# Your goal
Copy out the records word for word, starting at the line containing "Given: Focus the Longitude input field" and continuing through the end of the records, and leave the pictures out of your answer.

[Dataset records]
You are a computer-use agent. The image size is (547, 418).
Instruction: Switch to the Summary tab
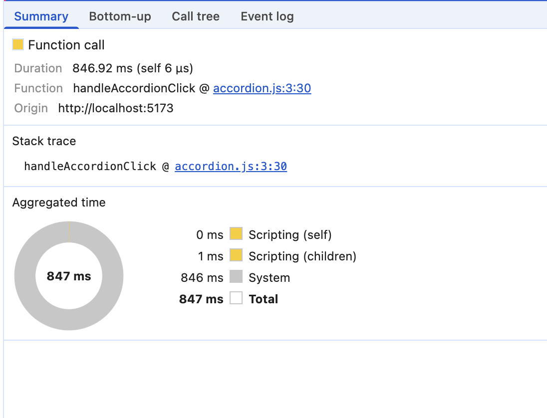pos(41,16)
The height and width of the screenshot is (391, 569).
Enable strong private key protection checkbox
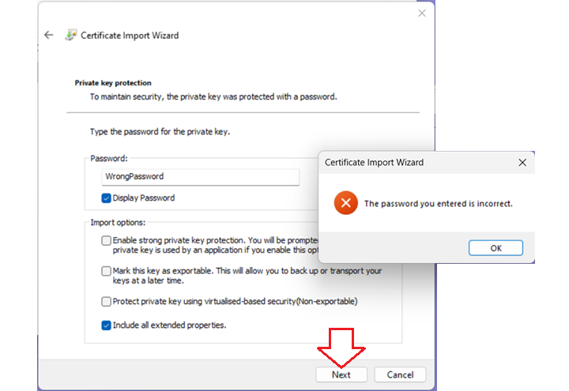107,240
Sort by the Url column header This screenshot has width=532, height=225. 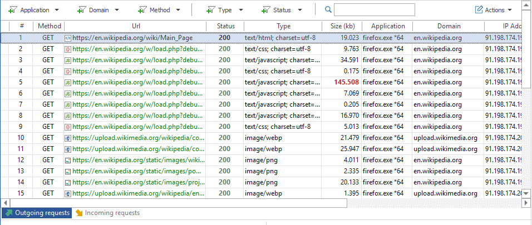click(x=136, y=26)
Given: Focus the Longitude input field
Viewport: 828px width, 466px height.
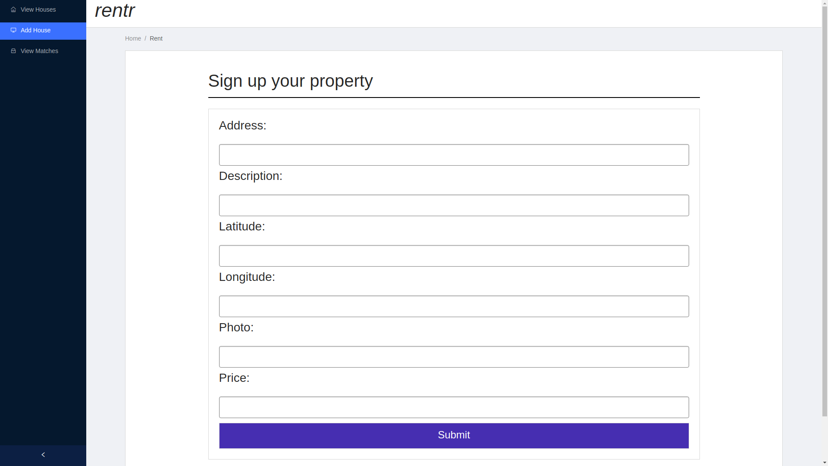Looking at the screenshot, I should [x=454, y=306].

# Task response
Given: Focus the Longitude input field
Viewport: 828px width, 466px height.
Looking at the screenshot, I should [x=454, y=306].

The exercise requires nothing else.